Case: A 26 year old primigravida with twins was admitted secondary to preterm labor at 27 weeks gestation. She was placed on nifedipine tocolysis and betamethasone. PSPD was diagnosed at age 6 with a prolonged bleeding time (> 15 minutes) with abnormal platelet aggregation studies. Electron microscopy revealed platelets with diminished dense bodies. Four weeks later she had premature rupture of membranes. It was decided to attempt SVD with epidural analgesia. Platelet count, PT and PTT were normal. A thromboelastogram (TEG) was obtained which showed an R interval of 15.0 (normal 4-8) and angle 29.3 (normal 47-74). Prophylactic DDAVP (0.3mcg/kg) was administered. Repeat TEG showed R = 13.0, angle = 25.4. A unit of platelets was administered and repeat TEG showed R= 8.9, angle = 65.2. A labor epidural was placed and PCEA initiated. She became fully dilated and was taken to the operating room; epidural dosed with 10 ml of 2% lidocaine with 1:200,000 epinephrine. She had a twin SVD complicated by a second-degree vaginal and cervical laceration and uterine atony. She was treated with rectal misoprostol (1000 mcg), intramuscular hemabate (250 mcg), intramuscular methergine (200 mcg) and intravenous infusion of oxytocin (60 units). A second unit of pooled platelets and an additional dose of DDAVP were given. The lacerations were sutured and bleeding controlled. Estimated blood loss was 3500ml. Intraoperative hemoglobin decreased to 7.3 g/dl; two units of packed RBC were administered. She recovered in the ICU and discharged to the floor the next day.

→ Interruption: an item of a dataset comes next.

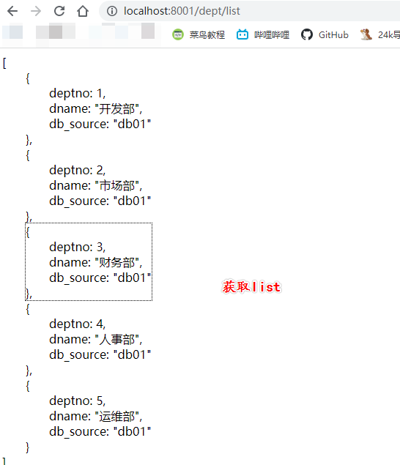Screen dimensions: 400x465
Task: Click the dname "市场部" line
Action: (95, 186)
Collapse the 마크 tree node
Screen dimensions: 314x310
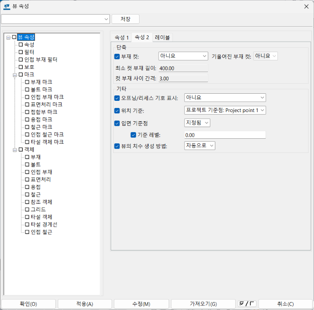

Discussion: PSPD is a bleeding diathesis characterized by platelet aggregation abnormalities secondary to deficiency in one or more types of platelet granules. The most common form, dense storage pool disorder, is typically transmitted in an autosomal dominant pattern and is also associated with a number of hereditary disorders. It is associated with a decrease in the number and content of dense granules. Clinical manifestations vary from mild to severe bleeding. A prolonged bleeding time and aggregation abnormalities are classically seen, but some patients with a mild form may have a prolonged bleeding time but normal aggregation studies. Electron microscopy demonstrates absent or deficient alpha or dense granules, an ATP to ADP ratio greater than 3:1 in inactive platelets. PT and APTT are usually normal. TEG provides a useful tool for monitoring treatment response. Clinical management of PSPD is with prophylactic administration of DDAVP and platelet transfusions. The dose of DDAVP is 0.3 mcg/kg. The response to DDAVP is not entirely predictable, and platelet transfusions are often required.